══ Records supplied
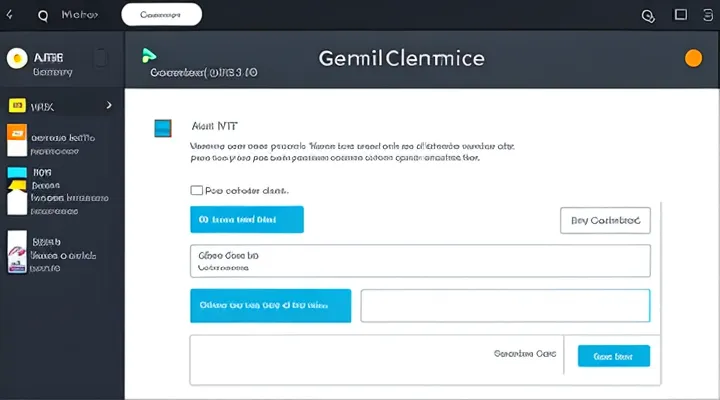Click the search magnifier beside the Meher tab
Image resolution: width=720 pixels, height=400 pixels.
click(43, 16)
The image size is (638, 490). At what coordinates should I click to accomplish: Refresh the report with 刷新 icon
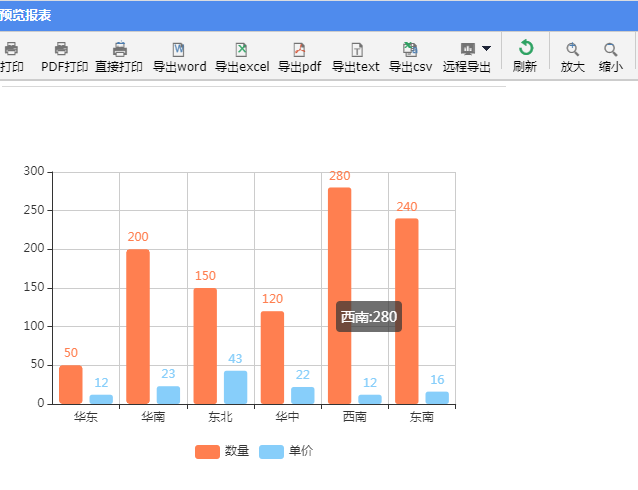click(x=525, y=48)
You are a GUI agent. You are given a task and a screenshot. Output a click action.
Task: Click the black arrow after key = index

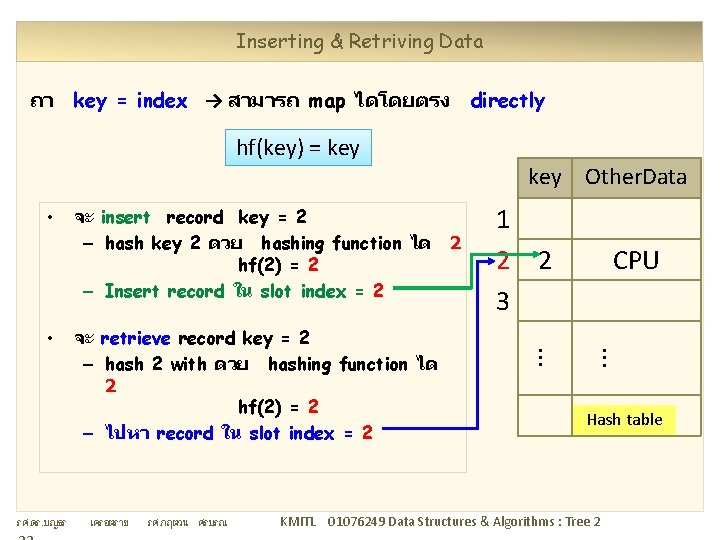[214, 101]
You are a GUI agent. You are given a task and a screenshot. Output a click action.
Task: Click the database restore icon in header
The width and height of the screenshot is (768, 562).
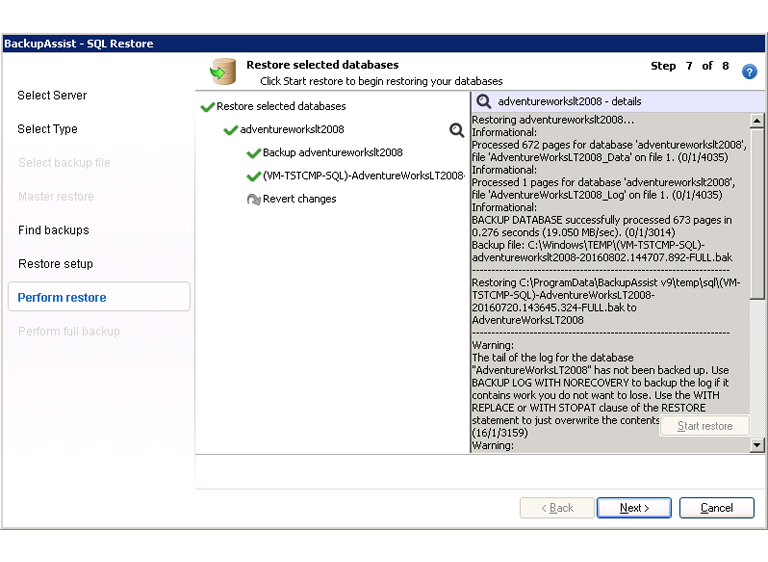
════
Problem to solve
Starting where a line contains "The image size" and finishing at the last line above, set down every line exactly as it reads, with no pictures.

Written reply
The image size is (638, 490). At what coordinates should I click to accomplish: Refresh the report with 刷新 icon
click(x=525, y=48)
You are a GUI agent. You are given a task and a screenshot. Output a click action.
Task: Click the black arrow after key = index

[214, 101]
You are a GUI agent. You are given a task and a screenshot. Output a click action.
Task: Click the database restore icon in header
The width and height of the screenshot is (768, 562).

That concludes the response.